TASK PROMPT: Please retype, word for word, the line containing "Screen dimensions: 1512x803" and every line after it through the end of the records, leaving out all pictures.

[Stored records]
BEGIN
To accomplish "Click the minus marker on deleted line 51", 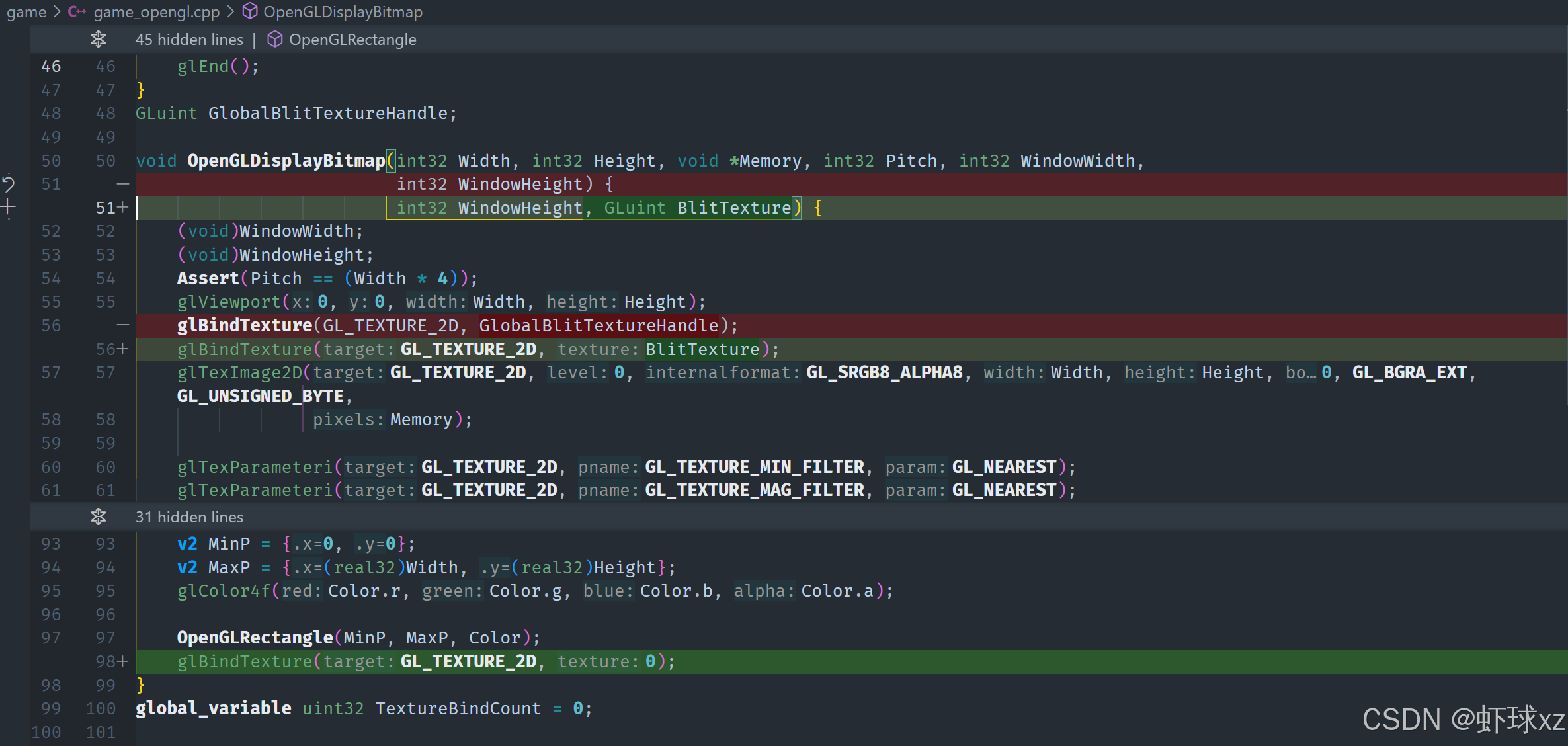I will (123, 184).
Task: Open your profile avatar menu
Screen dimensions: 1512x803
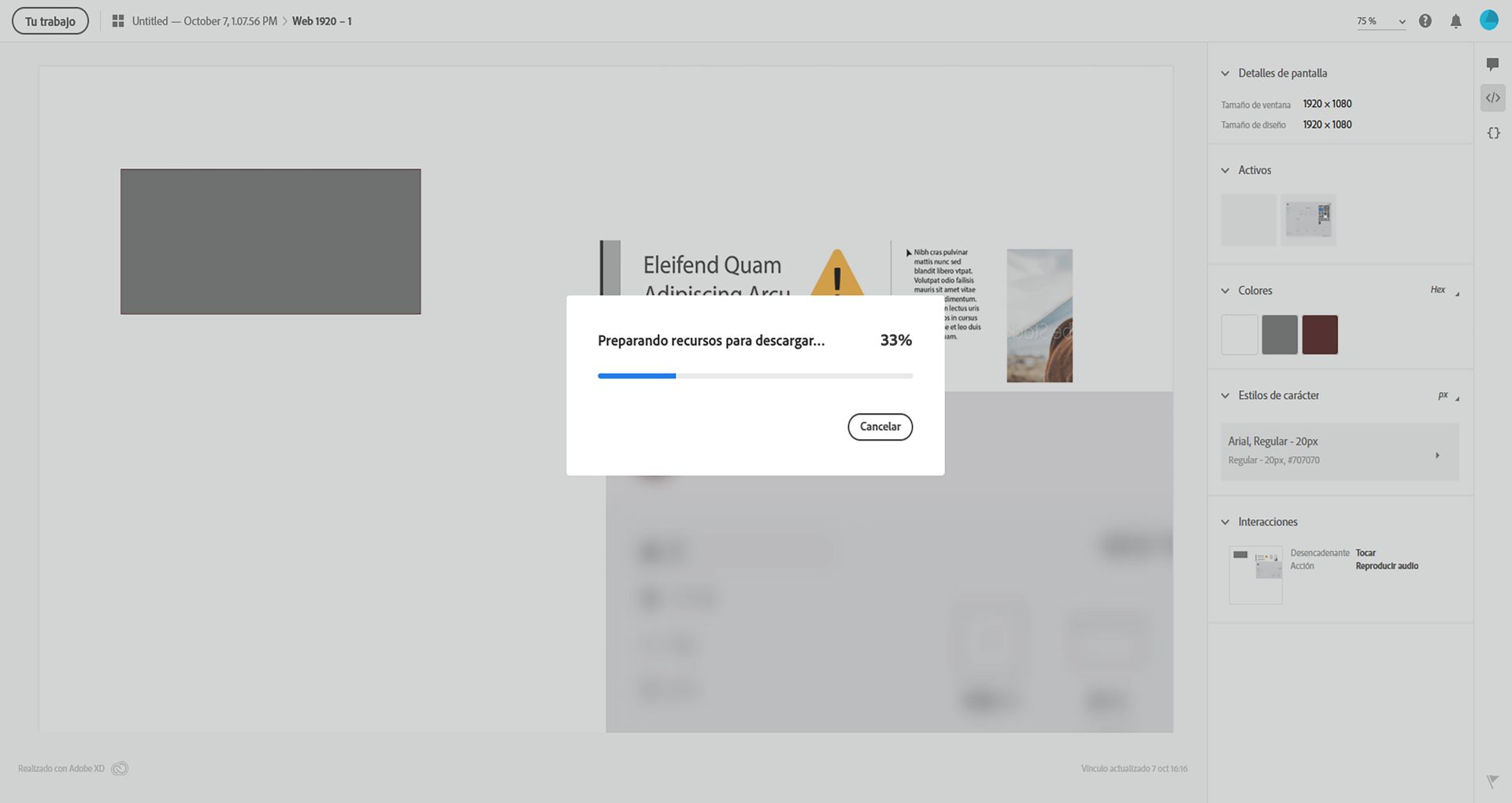Action: 1490,20
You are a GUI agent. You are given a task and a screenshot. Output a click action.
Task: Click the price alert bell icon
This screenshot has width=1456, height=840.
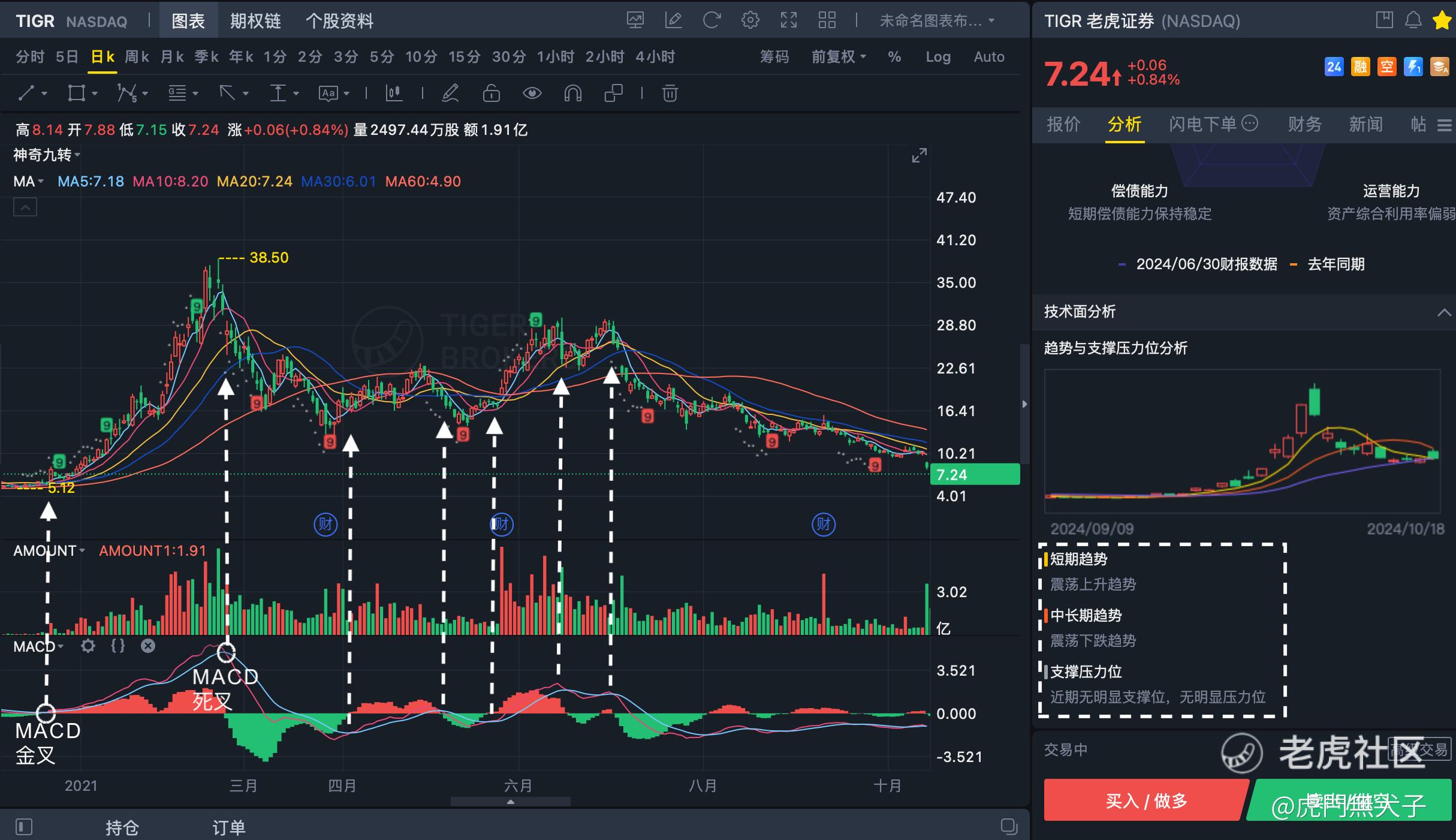(x=1413, y=20)
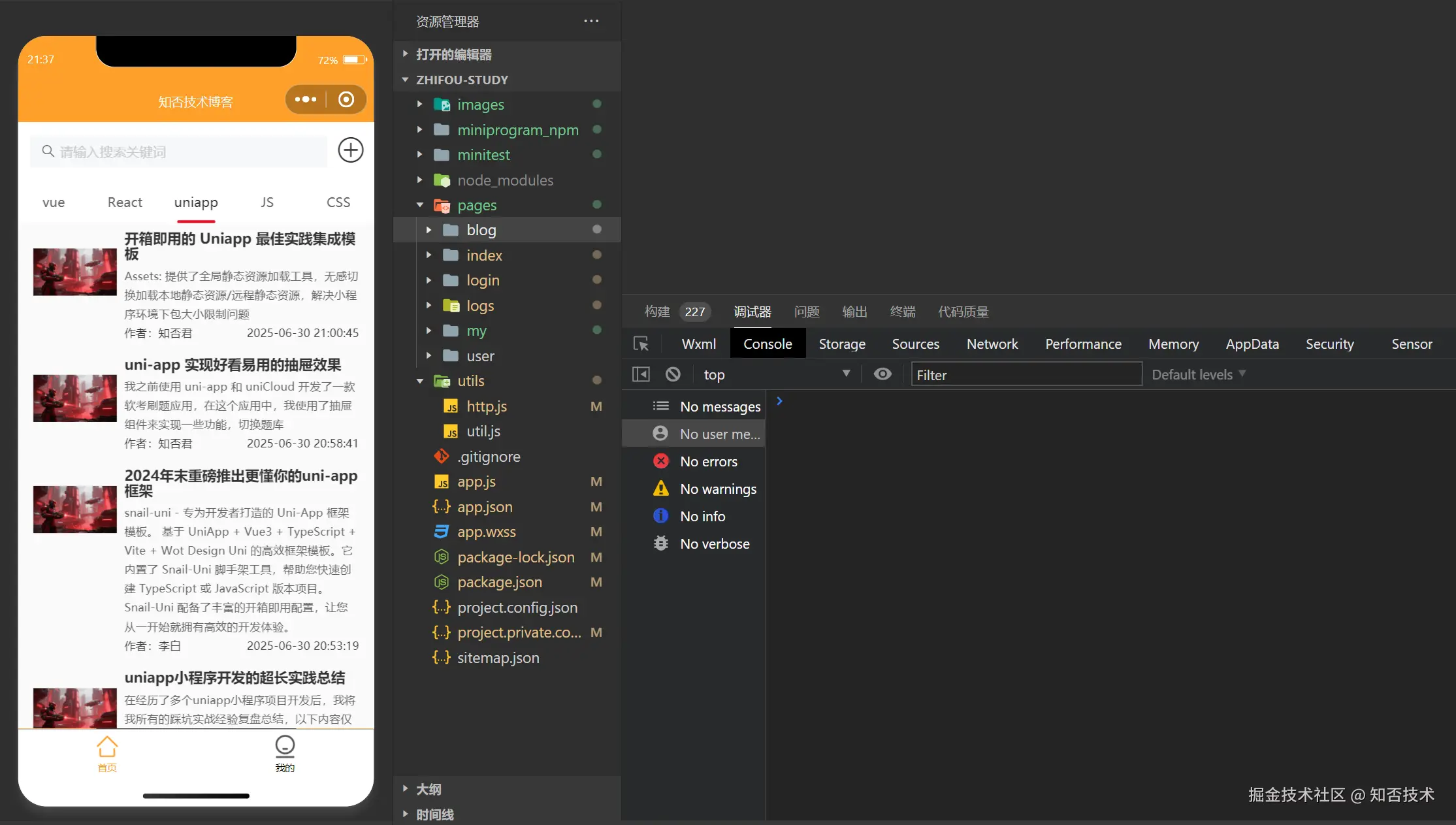
Task: Click the clear console icon
Action: click(673, 374)
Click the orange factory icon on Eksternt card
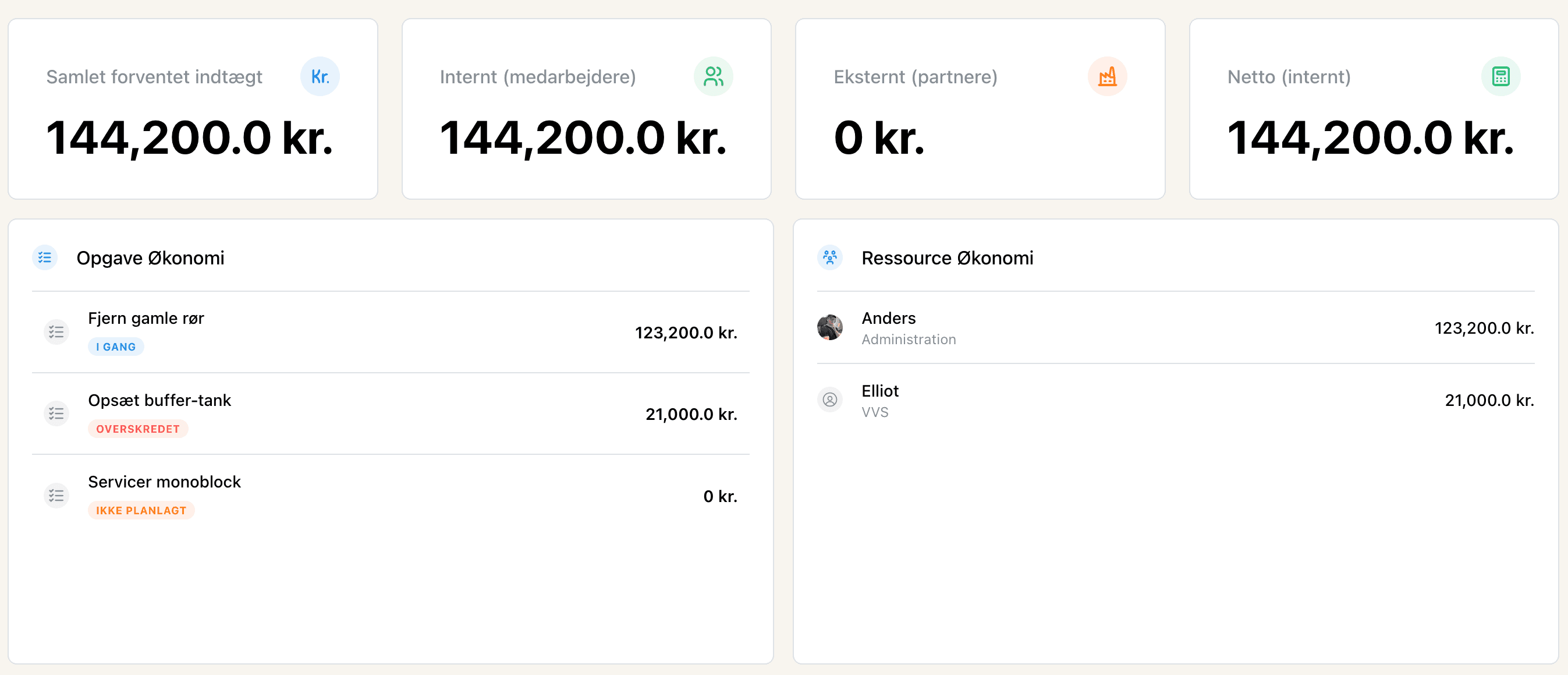The width and height of the screenshot is (1568, 675). (1106, 76)
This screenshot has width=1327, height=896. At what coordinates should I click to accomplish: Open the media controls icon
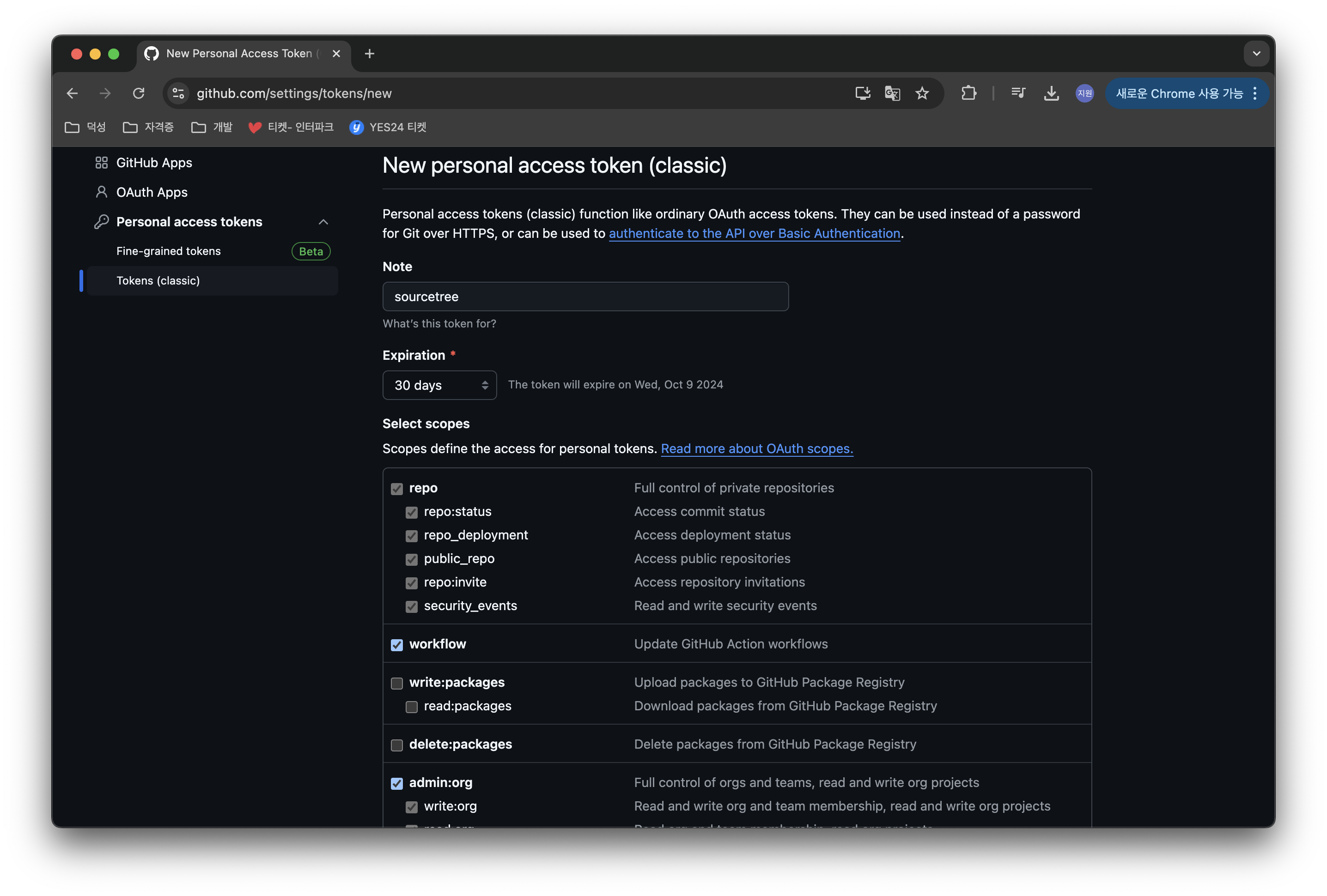(x=1018, y=93)
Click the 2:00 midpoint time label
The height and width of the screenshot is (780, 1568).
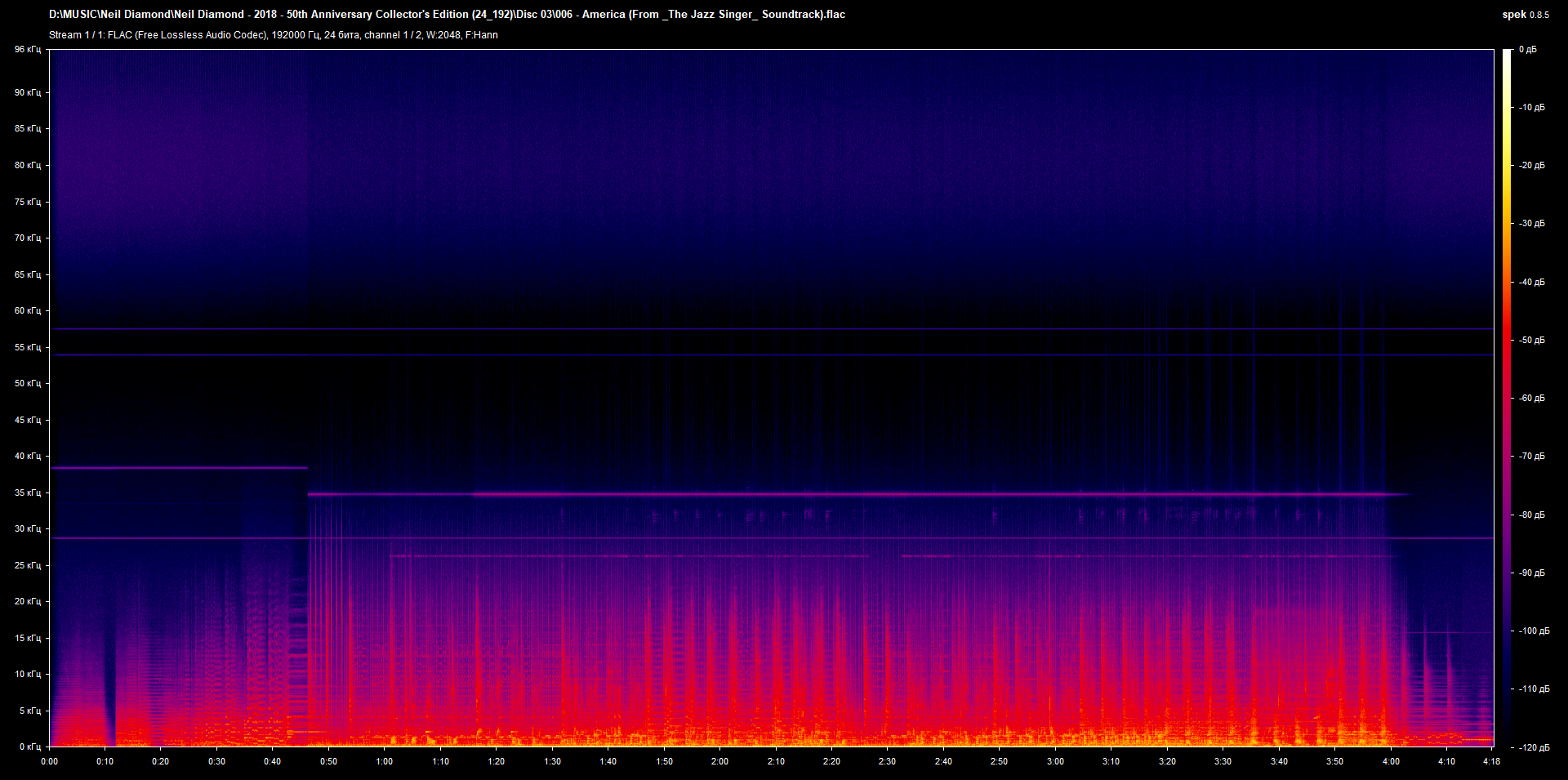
END
RESPONSE BOX:
Screen dimensions: 1512x803
Action: 1490,20
You are a GUI agent. You are given a task and a screenshot. Output a click action.
Task: Click the price alert bell icon
This screenshot has width=1456, height=840.
(x=1413, y=20)
Task: Click the clear console icon
Action: click(673, 374)
Click the orange factory icon on Eksternt card
The width and height of the screenshot is (1568, 675). (1106, 76)
This screenshot has width=1327, height=896. At what coordinates should I click to accomplish: Open the media controls icon
(x=1018, y=93)
Click the 2:00 midpoint time label
The height and width of the screenshot is (780, 1568).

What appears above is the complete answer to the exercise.